Yet another expression of the meaning of “American” appeared in the preface to the adaptation of Two Gentlemen of Verona (1971), by John Guare and Mel Shapiro. They stressed the importance of the megalopolis that forces races, colors, and cultures to come in constant contact with each other and ultimately to celebrate each other. The varied accents of the performers reinforce this emphasis on human variety, while the preface helps explain the introduction of some Spanish outbursts in the text, the use of calypso rhythms, and even the reference to other countries: “We wanted this English play set in Renaissance Italy adapted from a Spanish source to stand as a metaphor for life in New York City in the 1970s.”2

But then the authors clarify their intention—to capture the essence of American life. They explain the importance of multi-cultural casting—the actual appearance of the actors, the sounds of their voices, and the assumption that the native sounds in their speech would not be overridden by a uniform English accent.  No longer is it merely the language, or the songs, or the beat of the music, but casting too must help produce an American musical.

  1. Act 1, scene 5 in the printed edition. All references to Shakespeare’s plays are to The Riverside Shakespeare, ed. G. Blakemore Evans (Boston: Houghton Mifflin, 1974).

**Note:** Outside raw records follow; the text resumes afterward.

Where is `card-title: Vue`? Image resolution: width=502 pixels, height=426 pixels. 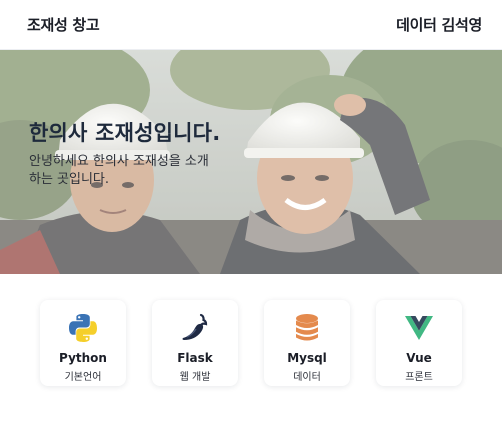
card-title: Vue is located at coordinates (419, 358).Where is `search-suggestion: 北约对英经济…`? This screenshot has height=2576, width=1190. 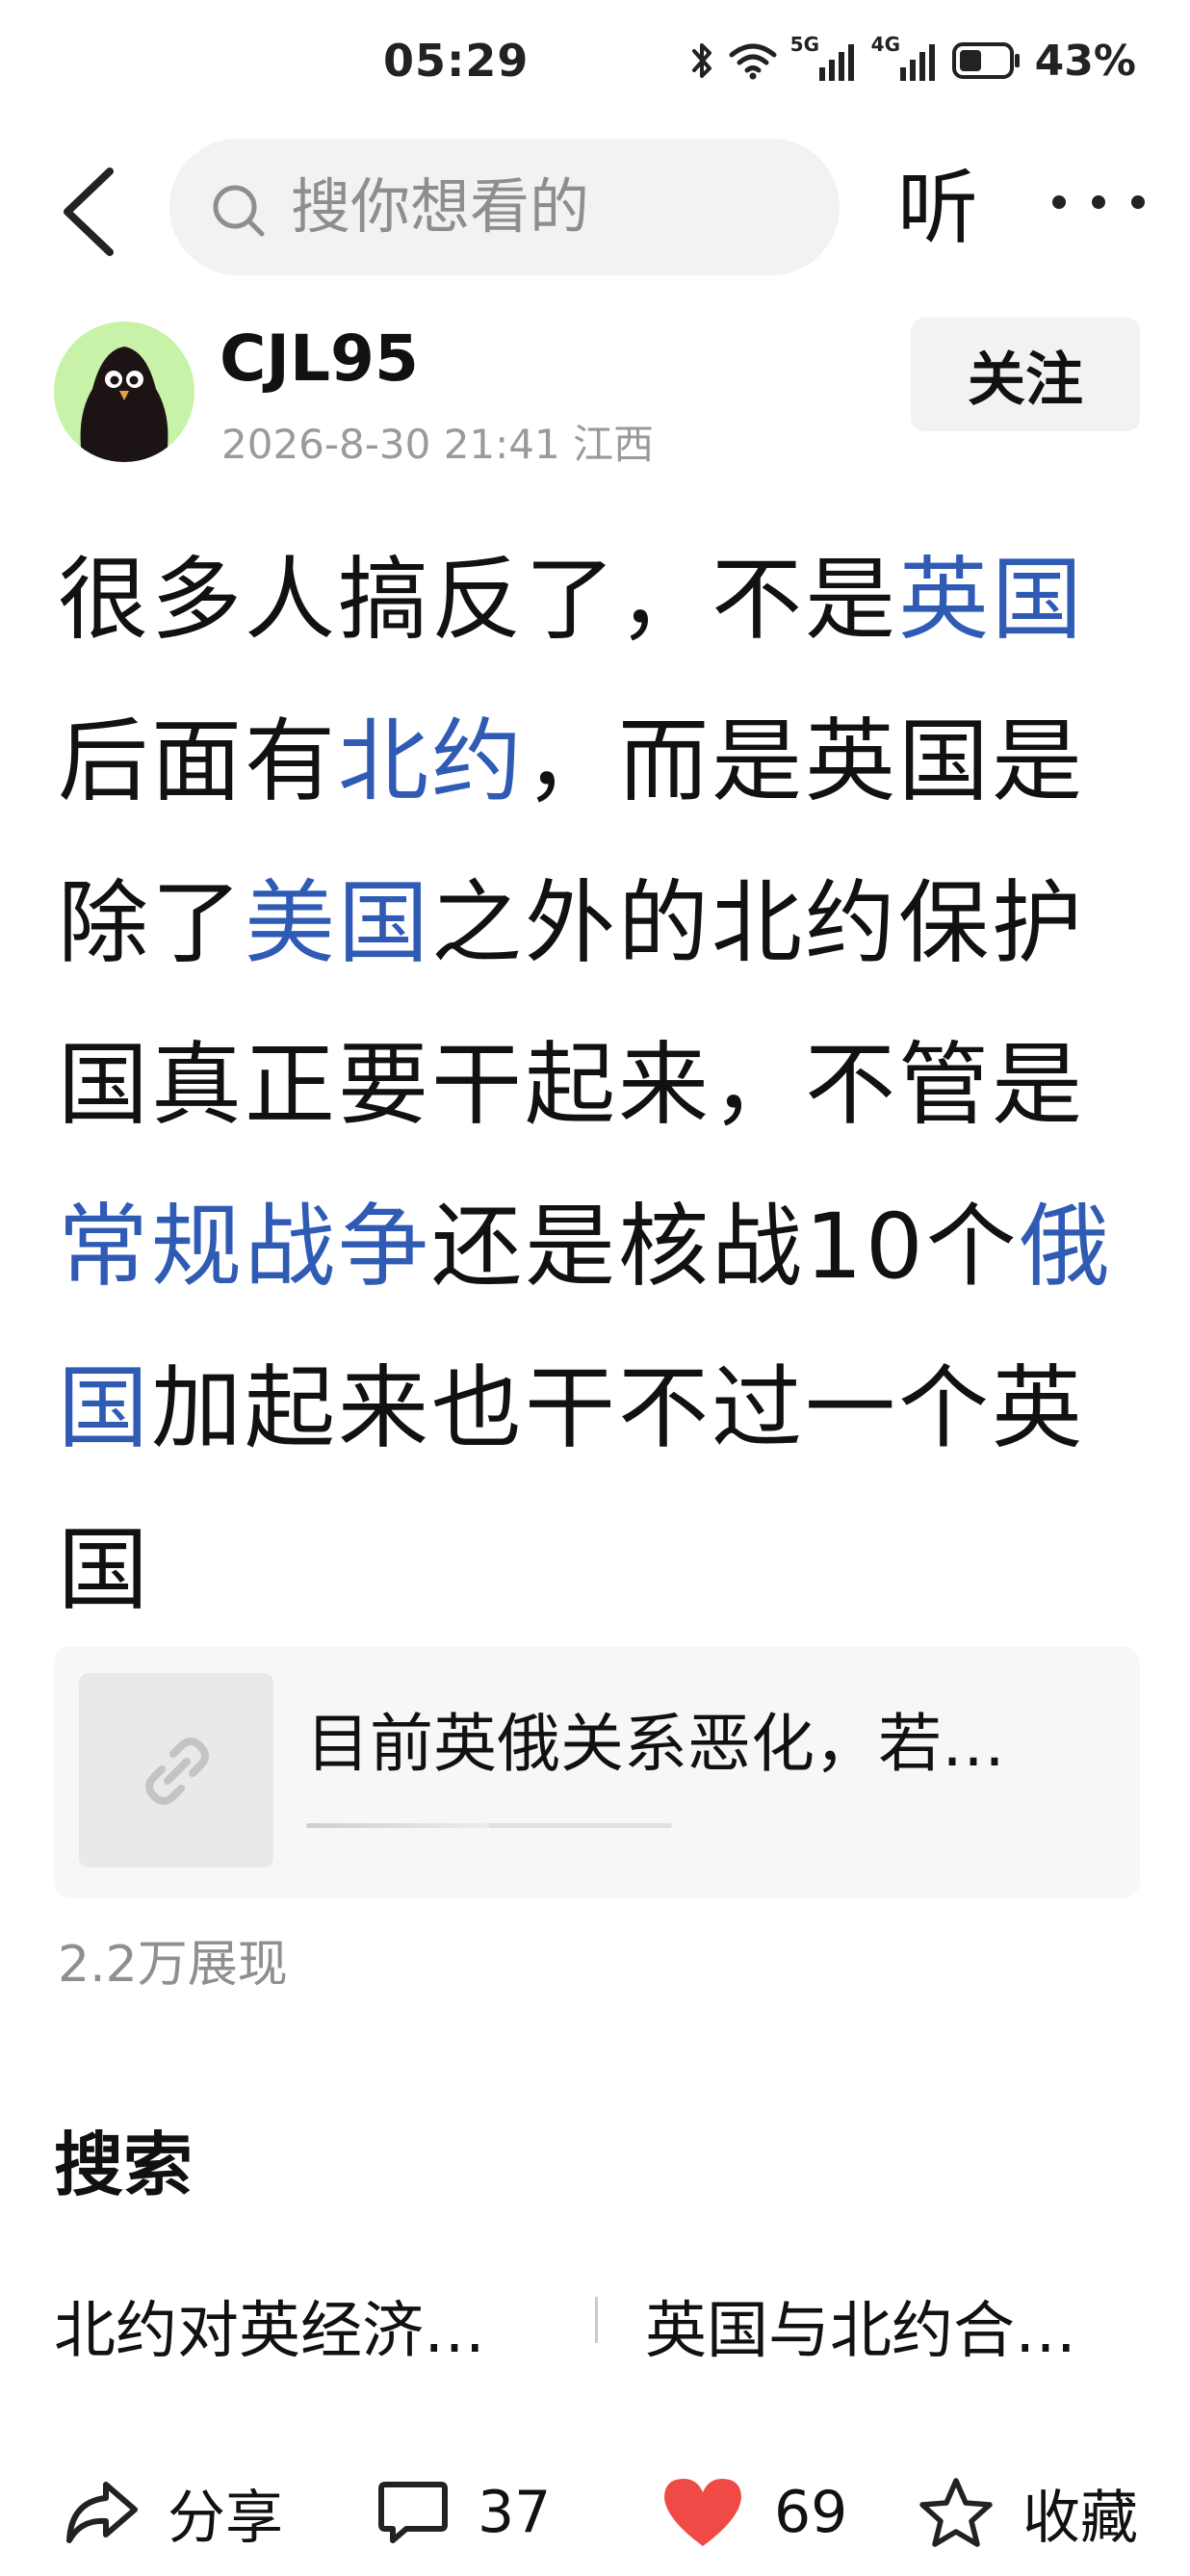
search-suggestion: 北约对英经济… is located at coordinates (270, 2326).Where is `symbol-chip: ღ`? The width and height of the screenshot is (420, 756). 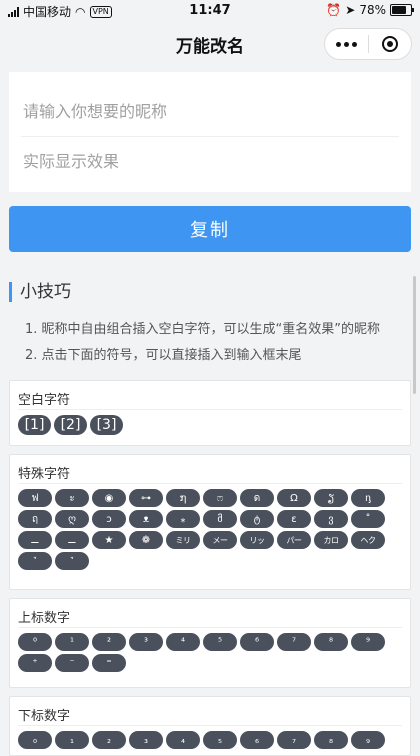
symbol-chip: ღ is located at coordinates (72, 519).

  2. John Guare and Mel Shapiro, adapters, Two Gentlemen of Verona by William Shakespeare. Lyrics by John Guare, Music by Galt MacDermot. Produced by Joseph Papp, Delacorte Theatre, New York, July 28, 1971. Typescript.
  3. Ibid.
  4. Ibid.
  5. The Cole Porter Letters. Box E. Letter from Bella Spewack, 30 May 1961. The Bella and Sam Spewack Collection. Columbia University Rare Book Library.